Raw data movie showing synthetic rescue of ArhGAP44(R291M)-dependent reduction in filopodia formation by co-overexpression of Rac1(wt) (Video 11).

(B) Protrusions ‘pop into existence’? As the referee correctly state, we only observe structures in the illuminated plane of the confocal microscope. This means that dynamic dendritic sections that move in z-direction during the 10 minute long acquisition period may cause filopodia to leave the confocal plane. To investigate the frequency and origins of protrusions that ‘pop into existence, the following experiments were added:

Timelapse analysis of filopodia formation using a shorter acquisition interval: As shown in Figure 2–figure supplement 4B, 57% ± 8% of all filopodia elongate from nodes, while the remaining filopodia appear to emerge directly from the dendritic shaft (i.e. ‘pop into existence’) using an acquisition interval of 60 seconds (between frames).
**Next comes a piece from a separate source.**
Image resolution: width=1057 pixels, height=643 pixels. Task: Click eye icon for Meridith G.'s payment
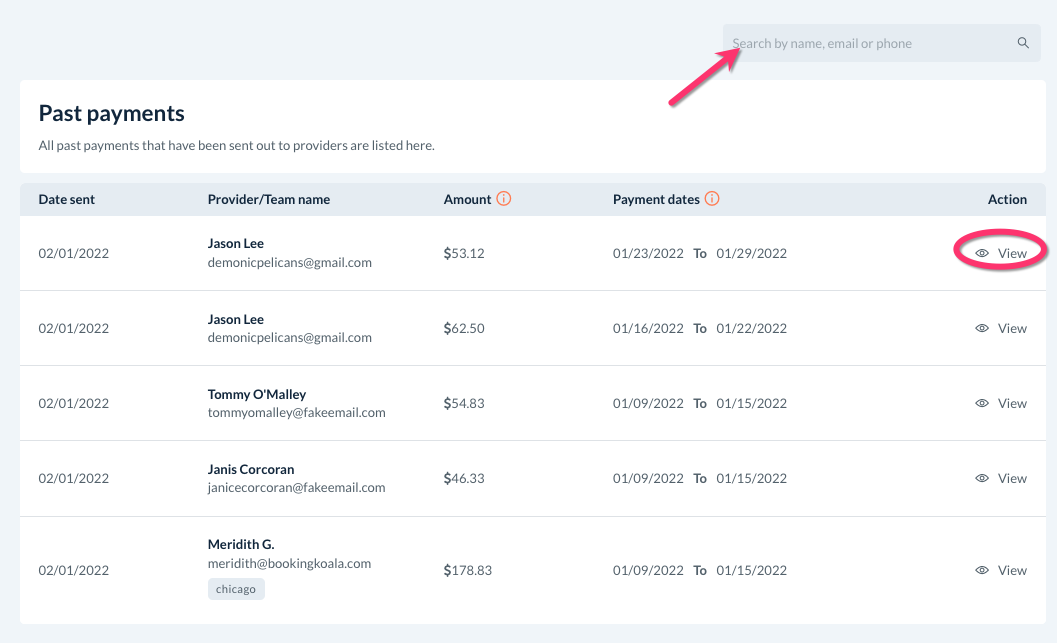click(982, 570)
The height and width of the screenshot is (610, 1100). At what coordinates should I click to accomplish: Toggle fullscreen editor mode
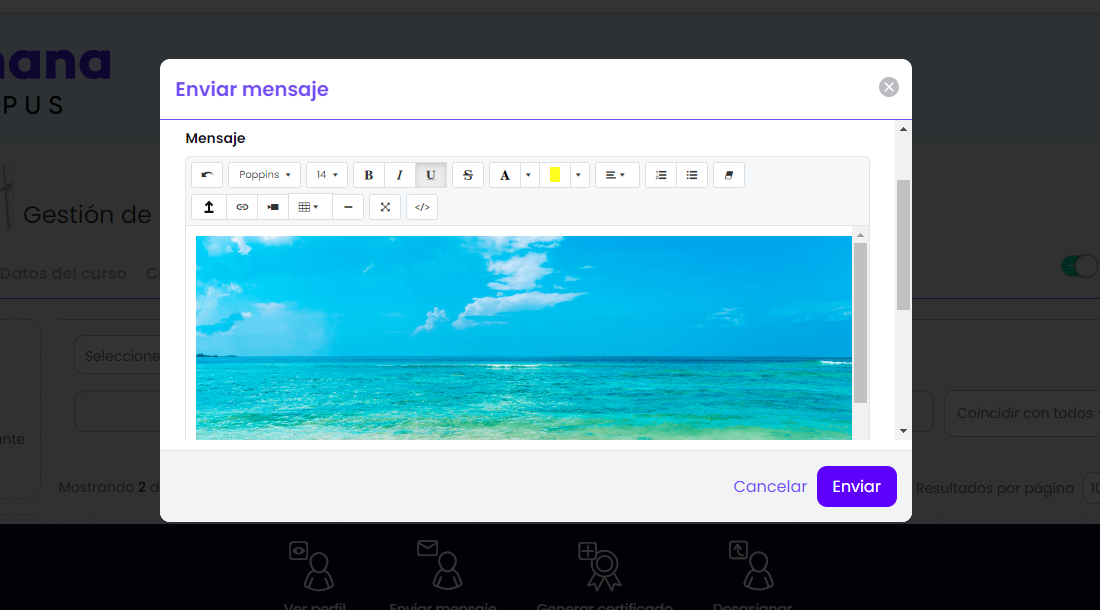(x=385, y=207)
However, when the acquisition interval was reduced from 60 seconds to 15 seconds (i.e. between frames), the fraction of filopodia emerging from nodes increased to 83% ± 7%.
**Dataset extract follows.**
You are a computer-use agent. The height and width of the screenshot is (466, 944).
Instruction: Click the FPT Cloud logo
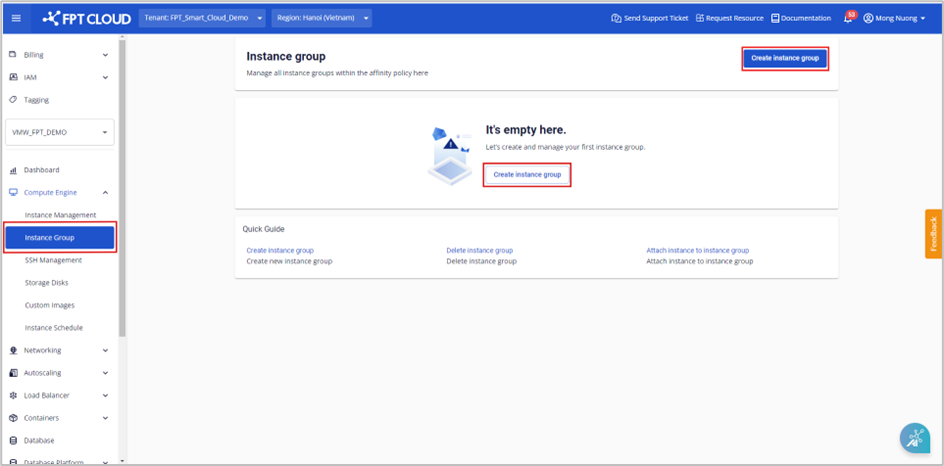tap(88, 18)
Time series showing dendritic filopodia emerging from node (Figure 2–figure supplement 4A). This example shows that the acquisition interval of 60 seconds is sufficient to detect protrusions, but may in some cases miss nodes (Figure 2–figure supplement 4A, compare columns 2 and 4).

These added experiments provide evidence that the majority of filopodia that ‘pop into existence’ are reflective of filopodia emerging from dendritic nodes that were to short-lived to be captured using a 60-second interval. We consider the remaining 17% of filopodia that ‘pop into existence’ to be a mixure of (i) filopodia emerging from nodes in less than 15 seconds (i.e. between frames), (ii) filopodia emerging directly from the dendritic shaft, or, more likely, (iii) filopodia that appear due to changes in the focal plane of the dendritic tree.

7) In Figure 3D, the accumulation of a set of SEM images into a numbered series of panels portrayed as “stages” is unnecessary and misleading-there is no evidence presented here or cited that the stages correspond to a growth sequence. There is a near-total lack of information about how these images were assessed or quantified, and what constituted a node or a protrusion or any other feature.

The reviewer raised a valid point. As the sequence of electron micrographs that was previous shown in Figure 3D is an interpretation of data, it has now been integrated in the proposed model (Figure 6). To better describe how the images in Figure 1D were quantified, the following supplemental figure panels and methods section have been added:

Figure 1–figure supplement 5 illustrates how dendritic protrusions were quantified in scanning electron micrographs.

New chapter in the Material and methods section: Quantification of Protrusion Types using Scanning Electron Micrographs. Neurons were cultured on glass slides for various periods of time (3, 10 and 17 days), fixed and prepared for SEM as described above. Using low resolution (1000x magnification), individual neurons were identified (Figure 1–figure supplement 5A, left panel). Starting from the soma, initial segments of the dendritic arbors were imaged at high resolution (10’000x), and individual protrusions were classified based on morphology (Figure 1–figure supplement 5, right panel). Only the proximal 50-60 μm of the dendritic arbors that can clearly be associated to a particular neuron were analyzed. Examples of dendritic nodes are shown in Figure 1–figure supplement 5B.